PAGE TEXT ::

All around us, people have been getting sick with COVID-19, some with the same symptoms you remember having last winter. It might make you wonder if you had the virus without knowing it.

The Centers for Disease Control and Prevention (CDC) lists the first documented U.S. case in Washington state on Jan. 20. The first documented community spread, or infection in people with no connection to China — where the virus originated — or an infected person, is a month later. The only way to know if your symptoms were due to COVID-19 is to be tested for antibodies in your bloodstream.

When the body launches an immune response to infection, it produces antibodies that can linger in the bloodstream.

“This is a peace-of-mind kind of thing, which is important,” said Dr. Eric Walsh, medical director of Hartford HealthCare’s Go-Health Urgent Care centers, which offer antibody testing. “This has been a mentally taxing pandemic. Knowing if you had it or didn’t have it is helpful.”

Possible signs you were infected without knowing it include:

  • You were very sick in late winter and it wasn’t flu. If you had fever, chills, muscle aches, persistent cough, sore throat or debilitating fatigue and tested negative for the flu, it might have been COVID.
  • You lost your sense of smell or taste. According to a study in the Journal of the American Medical Society, almost 65 percent of people with COVID report this symptom.
  • People around you were infected. While they showed symptoms, you could have been asymptomatic, carrying the virus with no noticeable symptoms.
  • Your toes bothered you. COVID toes have itchy purple or red sores.
  • Your child had a weird rash. The CDC now recognizes new rashes – often with fever, stomach pain, vomiting, diarrhea and fatigue – as multisystem inflammatory syndrome in children with COVID-19.
  • Your stomach bothered you. Many with the virus have no respiratory symptoms but stomach trouble, usually diarrhea. If you came into contact with an infected person and developed new digestive issues, it might have been the virus.
  • You had a stroke. There’s a strong link between COVID-19 and stroke, even in patients under 50. The virus can infect blood vessel linings, which can cause blood clot formation that triggers stroke.

If any of these symptoms describe your experience late last winter as the pandemic erupted around the world, consider having an antibody test to determine if you actually had COVID-19. Test results generally take three to five days.

Knowing if you were infected is not insurance against reinfection, because there’s no way to know how much, if any, immunity results from having antibodies.

TASK TO CARRY OUT :: Reproduce the passage of the COVID-19 article between "If any of these" and "to five days.", inclusive.

Collected data:
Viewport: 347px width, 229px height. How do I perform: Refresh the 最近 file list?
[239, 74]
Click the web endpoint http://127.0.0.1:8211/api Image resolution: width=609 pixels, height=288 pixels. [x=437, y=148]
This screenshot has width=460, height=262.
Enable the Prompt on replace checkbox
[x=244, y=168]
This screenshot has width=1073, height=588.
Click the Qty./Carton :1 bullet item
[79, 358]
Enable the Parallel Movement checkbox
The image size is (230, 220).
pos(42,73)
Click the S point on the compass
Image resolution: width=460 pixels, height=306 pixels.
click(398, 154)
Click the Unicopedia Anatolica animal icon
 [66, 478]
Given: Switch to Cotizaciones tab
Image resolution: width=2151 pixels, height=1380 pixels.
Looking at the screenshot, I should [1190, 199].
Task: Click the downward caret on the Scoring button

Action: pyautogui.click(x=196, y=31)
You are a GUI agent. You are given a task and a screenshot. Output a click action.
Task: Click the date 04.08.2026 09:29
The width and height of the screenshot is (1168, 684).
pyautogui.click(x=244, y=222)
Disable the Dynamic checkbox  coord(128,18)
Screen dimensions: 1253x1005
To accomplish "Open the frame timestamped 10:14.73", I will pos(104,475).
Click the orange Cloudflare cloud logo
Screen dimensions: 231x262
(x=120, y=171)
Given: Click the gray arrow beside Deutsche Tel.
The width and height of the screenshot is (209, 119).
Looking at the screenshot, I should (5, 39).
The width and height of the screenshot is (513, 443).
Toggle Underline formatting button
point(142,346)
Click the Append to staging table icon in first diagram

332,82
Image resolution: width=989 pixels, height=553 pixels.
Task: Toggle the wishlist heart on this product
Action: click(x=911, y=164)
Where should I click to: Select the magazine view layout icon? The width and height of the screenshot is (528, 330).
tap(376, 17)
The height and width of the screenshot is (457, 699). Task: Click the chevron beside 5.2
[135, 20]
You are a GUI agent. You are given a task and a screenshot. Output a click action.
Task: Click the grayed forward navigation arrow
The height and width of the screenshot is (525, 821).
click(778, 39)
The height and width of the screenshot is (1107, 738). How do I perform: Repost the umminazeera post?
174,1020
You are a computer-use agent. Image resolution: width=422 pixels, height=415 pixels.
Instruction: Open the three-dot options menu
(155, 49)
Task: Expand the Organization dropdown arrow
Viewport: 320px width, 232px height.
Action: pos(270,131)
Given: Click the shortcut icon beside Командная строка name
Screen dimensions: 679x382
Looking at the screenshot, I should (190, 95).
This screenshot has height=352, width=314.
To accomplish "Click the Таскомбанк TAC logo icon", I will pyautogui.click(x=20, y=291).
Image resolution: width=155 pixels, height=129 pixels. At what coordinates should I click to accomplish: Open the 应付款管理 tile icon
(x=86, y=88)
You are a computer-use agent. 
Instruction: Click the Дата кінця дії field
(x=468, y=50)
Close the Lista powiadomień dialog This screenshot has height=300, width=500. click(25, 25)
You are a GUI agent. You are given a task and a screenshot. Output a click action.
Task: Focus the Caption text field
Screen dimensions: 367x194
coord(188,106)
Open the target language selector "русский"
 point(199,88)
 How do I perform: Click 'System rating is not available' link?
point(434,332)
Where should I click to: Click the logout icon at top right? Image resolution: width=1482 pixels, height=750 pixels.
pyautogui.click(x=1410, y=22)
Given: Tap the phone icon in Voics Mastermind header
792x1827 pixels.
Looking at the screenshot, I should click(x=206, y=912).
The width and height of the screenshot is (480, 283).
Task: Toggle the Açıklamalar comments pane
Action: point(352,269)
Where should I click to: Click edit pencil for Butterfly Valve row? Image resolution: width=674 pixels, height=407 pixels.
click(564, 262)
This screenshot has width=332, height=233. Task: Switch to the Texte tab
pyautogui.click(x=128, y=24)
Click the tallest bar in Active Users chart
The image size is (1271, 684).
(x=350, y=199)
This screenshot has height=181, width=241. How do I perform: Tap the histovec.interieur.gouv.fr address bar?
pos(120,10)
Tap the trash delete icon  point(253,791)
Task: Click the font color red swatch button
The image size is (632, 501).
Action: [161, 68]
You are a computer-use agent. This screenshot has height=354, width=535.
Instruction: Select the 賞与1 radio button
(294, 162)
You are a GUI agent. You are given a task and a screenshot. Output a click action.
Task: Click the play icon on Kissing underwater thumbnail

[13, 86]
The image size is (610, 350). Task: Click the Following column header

EXERCISE ANSWER ::
If any of these symptoms describe your experience late last winter as the pandemic erupted around the world, consider having an antibody test to determine if you actually had COVID-19. Test results generally take three to five days.